____ Übungstext

Kultur 21.07.2009, 19:02 Uhr

Der Liebreiz anmutiger Bewegung

Staatsoper Breslau zeigte Tschaikowskys „Schwanensee“ bei den Schlossfestspielen – und das Publikum war begeistert.

Aleksandra Liaszenko als Odette und Maksim Wojtiul als Siegfried bekamen zum Schluss frenetischen Applaus. Foto: altrofoto.de

Aleksandra Liaszenko als Odette und Maksim Wojtiul als Siegfried bekamen zum Schluss frenetischen Applaus. Foto: altrofoto.de

Von Susanne Wiedamann, MZ

Die ersten zwei Akte überwog Bewunderung, den dritten und vierten Akt die Verzauberung über eine Kunst, die klassisch fast schon im Sinn von historisch ist, und doch emotional packend sein kann. Tschaikowskys „Schwanensee“ gilt als das schönste Ballett der Geschichte und gehört zum Standardrepertoire klassischer Compagnien. Die Ballettcompagnie der Staatsoper Breslau zeigte eine in ihrer Formensprache traditionell gehaltene Version, die unter anderem durch das Zusammenwirken zweier Choreografen interessant wurde. Viktor Smirnov-Golovanov choreografierte die lyrischeren Akte, in denen vor allem Feinsinnigkeit gefragt war. Ewa Wycichowska, verantwortlich für den Prolog und dritten Akt, hatte die Lust, die farbigeren, turbulenteren Passagen des Klassikers lebendig in Szene zu setzen, was großartig gelang.

________
____ Angezeigte Informationen

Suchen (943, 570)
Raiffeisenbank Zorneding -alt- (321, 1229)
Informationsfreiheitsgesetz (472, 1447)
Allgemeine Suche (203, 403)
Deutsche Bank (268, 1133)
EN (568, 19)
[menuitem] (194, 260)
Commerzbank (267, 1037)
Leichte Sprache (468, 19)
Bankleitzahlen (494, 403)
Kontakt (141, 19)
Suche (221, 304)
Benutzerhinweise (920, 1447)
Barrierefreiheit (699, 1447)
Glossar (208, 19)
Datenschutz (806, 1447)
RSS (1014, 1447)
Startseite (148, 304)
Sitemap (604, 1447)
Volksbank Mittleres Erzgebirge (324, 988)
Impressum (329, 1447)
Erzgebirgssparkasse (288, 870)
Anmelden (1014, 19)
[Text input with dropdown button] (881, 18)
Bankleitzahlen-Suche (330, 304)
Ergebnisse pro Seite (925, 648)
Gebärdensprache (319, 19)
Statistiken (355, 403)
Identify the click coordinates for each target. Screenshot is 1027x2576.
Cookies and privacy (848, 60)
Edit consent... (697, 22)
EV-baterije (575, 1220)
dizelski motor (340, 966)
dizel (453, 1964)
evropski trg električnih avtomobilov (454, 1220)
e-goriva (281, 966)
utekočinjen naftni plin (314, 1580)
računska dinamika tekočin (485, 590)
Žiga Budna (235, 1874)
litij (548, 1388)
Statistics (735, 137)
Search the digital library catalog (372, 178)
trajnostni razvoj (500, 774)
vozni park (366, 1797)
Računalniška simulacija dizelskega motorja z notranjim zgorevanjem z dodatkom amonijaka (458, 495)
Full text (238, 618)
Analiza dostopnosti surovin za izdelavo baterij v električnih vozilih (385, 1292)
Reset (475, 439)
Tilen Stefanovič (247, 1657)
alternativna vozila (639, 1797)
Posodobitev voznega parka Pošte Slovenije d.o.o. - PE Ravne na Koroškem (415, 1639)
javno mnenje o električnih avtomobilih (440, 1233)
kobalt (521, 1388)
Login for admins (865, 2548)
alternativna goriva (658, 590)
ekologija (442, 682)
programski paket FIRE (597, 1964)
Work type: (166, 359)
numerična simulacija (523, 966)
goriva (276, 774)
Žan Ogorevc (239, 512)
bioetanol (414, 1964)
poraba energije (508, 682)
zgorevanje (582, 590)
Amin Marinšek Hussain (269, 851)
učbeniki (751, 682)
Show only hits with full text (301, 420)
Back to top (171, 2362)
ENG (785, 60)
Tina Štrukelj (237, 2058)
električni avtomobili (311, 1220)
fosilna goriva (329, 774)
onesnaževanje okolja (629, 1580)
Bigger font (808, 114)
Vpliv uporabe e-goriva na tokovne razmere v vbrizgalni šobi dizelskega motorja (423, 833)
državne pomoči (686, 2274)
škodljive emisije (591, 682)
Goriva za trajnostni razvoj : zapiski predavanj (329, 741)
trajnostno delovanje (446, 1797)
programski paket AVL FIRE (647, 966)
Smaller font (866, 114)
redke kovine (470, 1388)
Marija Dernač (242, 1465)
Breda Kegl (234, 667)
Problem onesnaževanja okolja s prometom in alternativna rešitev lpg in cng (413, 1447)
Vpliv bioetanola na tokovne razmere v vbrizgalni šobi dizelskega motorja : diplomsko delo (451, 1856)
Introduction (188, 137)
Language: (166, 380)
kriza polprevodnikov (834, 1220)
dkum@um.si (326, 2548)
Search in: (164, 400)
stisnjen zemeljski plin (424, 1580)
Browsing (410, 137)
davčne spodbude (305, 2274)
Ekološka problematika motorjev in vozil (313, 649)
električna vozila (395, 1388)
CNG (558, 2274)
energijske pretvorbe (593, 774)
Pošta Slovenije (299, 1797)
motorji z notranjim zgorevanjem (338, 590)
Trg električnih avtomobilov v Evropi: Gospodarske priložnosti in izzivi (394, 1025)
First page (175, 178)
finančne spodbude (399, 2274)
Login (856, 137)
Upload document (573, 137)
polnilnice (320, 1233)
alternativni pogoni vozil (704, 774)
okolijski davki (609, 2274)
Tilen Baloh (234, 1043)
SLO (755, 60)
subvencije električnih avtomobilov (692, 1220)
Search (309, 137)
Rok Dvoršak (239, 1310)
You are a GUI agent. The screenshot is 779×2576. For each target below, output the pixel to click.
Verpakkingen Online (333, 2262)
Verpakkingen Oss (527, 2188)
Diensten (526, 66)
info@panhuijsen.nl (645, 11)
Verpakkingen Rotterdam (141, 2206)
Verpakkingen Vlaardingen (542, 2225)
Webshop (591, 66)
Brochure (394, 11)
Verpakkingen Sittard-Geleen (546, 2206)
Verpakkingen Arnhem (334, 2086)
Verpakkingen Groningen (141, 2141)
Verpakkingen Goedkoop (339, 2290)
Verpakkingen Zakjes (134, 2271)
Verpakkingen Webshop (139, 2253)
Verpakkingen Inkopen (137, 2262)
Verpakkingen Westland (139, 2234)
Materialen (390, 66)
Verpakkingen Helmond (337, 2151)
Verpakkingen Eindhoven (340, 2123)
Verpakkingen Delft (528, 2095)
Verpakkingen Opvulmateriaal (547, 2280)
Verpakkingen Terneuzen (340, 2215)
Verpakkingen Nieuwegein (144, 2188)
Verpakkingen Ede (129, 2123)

________

• Arbeitsaufträge
• a. Stimmen die folgenden Aussagen mit dem Bericht über die „Schwanensee“-Aufführung überein? Antworten Sie jeweils mit Ja oder Nein und zitieren Sie die entscheidenden Worte aus dem Bericht. (i) Viktor Smirnov-Golovanov schuf die Choreografie für die lyrischeren Akte. (ii) Ewa Wycichowska war für den vierten Akt verantwortlich. (iii) Die gezeigte Version war in ihrer Formensprache modern gehalten.
• b. Welche Compagnie zeigte laut dem Bericht über die „Schwanensee“-Aufführung das Ballett bei den Schlossfestspielen?
• c. Schreiben Sie den Bericht über die „Schwanensee“-Aufführung im Anschluss an seinen letzten Satz weiter.

• Lösungen nach Nummer
• a.
(i) Ja: „Viktor Smirnov-Golovanov choreografierte die lyrischeren Akte“
(ii) Nein: „Ewa Wycichowska, verantwortlich für den Prolog und dritten Akt“
(iii) Nein: „eine in ihrer Formensprache traditionell gehaltene Version“

• b. Die Ballettcompagnie der Staatsoper Breslau.

• c.
Tänzerinnen im Tutu

Die Ballerina im weißen Tutu ist fast schon Klischee. Doch wer am Montagabend im Hof des fürstlichen Schlosses die rund 20 jungen Tänzerinnen in ihren strahlend weißen Kleidern auf Spitze über die Bühne schweben sah, der konnte nicht anders, als beeindruckt zu sein. Die traumhaft schönen Bilder von den Tänzerinnen auf der künstlich vernebelten Bühne prägten sich ein, gewannen nach Einbruch der Dunkelheit nach dem zweiten Akt durch geschickte Ausleuchtung zusätzliche Magie.

Was jedoch in erster Linie faszinierte, war die enorme Technik, mit der die von Ballettdirektorin Bozena Klimczak geleiteten Tänzer aufwarteten. Kaum eine Haltung, eine Hebung, eine Drehung, ein Sprung des klassischen Vokabulars, die nicht gezeigt wurden. Von Arabesque über die Pirouette und den raumgreifenden Sprung, Grand jeté, bis zur perfekten Révérence reichten die ausgezeichnet ausgeführten Figuren, mit denen vor allem die Solisten beglückten.